Provide the material again, with every line intact and exact.
=== DATA SECTION ===
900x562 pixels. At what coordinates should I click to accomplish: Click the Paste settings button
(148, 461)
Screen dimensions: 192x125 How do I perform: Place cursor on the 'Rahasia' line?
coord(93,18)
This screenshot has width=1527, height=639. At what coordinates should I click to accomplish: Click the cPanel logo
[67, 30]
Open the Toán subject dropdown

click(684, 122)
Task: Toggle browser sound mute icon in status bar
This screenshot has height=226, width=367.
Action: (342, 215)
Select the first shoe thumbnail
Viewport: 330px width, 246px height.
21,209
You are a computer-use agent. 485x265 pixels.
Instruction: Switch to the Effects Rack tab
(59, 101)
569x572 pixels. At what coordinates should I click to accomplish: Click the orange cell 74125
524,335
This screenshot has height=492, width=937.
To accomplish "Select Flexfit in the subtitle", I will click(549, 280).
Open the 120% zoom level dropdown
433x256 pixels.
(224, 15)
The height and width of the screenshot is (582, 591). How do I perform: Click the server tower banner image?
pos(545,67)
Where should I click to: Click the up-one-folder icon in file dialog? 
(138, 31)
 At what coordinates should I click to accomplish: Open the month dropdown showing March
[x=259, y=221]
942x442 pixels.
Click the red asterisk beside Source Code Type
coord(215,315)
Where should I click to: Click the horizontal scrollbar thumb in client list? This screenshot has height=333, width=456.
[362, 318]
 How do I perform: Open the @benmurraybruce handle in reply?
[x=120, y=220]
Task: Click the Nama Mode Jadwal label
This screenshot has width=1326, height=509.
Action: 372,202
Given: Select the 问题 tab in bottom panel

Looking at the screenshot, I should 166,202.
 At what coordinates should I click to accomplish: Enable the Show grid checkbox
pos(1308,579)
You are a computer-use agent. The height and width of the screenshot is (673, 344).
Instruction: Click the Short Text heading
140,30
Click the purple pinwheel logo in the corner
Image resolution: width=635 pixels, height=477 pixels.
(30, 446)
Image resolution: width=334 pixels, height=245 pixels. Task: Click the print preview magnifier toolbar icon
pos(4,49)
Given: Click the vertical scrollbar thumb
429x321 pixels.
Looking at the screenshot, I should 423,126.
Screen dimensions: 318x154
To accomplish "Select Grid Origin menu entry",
===
ANSWER TO THIS TASK:
900x562 pixels. At what coordinates should I click to accomplish: Click the Paste settings button
(148, 461)
Screen dimensions: 192x125 How do I perform: Place cursor on the 'Rahasia' line?
coord(93,18)
This screenshot has width=1527, height=639. At what coordinates should I click to accomplish: Click the cPanel logo
[67, 30]
Open the Toán subject dropdown

click(684, 122)
Task: Toggle browser sound mute icon in status bar
This screenshot has height=226, width=367.
Action: (342, 215)
Select the first shoe thumbnail
Viewport: 330px width, 246px height.
21,209
You are a computer-use agent. 485x265 pixels.
Instruction: Switch to the Effects Rack tab
(59, 101)
569x572 pixels. At what coordinates should I click to accomplish: Click the orange cell 74125
524,335
This screenshot has height=492, width=937.
To accomplish "Select Flexfit in the subtitle", I will click(549, 280).
Open the 120% zoom level dropdown
433x256 pixels.
(224, 15)
The height and width of the screenshot is (582, 591). How do I perform: Click the server tower banner image?
pos(545,67)
Where should I click to: Click the up-one-folder icon in file dialog? 
(138, 31)
 At what coordinates should I click to accomplish: Open the month dropdown showing March
[x=259, y=221]
942x442 pixels.
Click the red asterisk beside Source Code Type
coord(215,315)
Where should I click to: Click the horizontal scrollbar thumb in client list? This screenshot has height=333, width=456.
[362, 318]
 How do I perform: Open the @benmurraybruce handle in reply?
[x=120, y=220]
Task: Click the Nama Mode Jadwal label
This screenshot has width=1326, height=509.
Action: 372,202
Given: Select the 问题 tab in bottom panel

Looking at the screenshot, I should 166,202.
 At what coordinates should I click to accomplish: Enable the Show grid checkbox
pos(1308,579)
You are a computer-use agent. The height and width of the screenshot is (673, 344).
Instruction: Click the Short Text heading
140,30
Click the purple pinwheel logo in the corner
Image resolution: width=635 pixels, height=477 pixels.
(30, 446)
Image resolution: width=334 pixels, height=245 pixels. Task: Click the print preview magnifier toolbar icon
pos(4,49)
Given: Click the vertical scrollbar thumb
429x321 pixels.
Looking at the screenshot, I should 423,126.
Screen dimensions: 318x154
To accomplish "Select Grid Origin menu entry",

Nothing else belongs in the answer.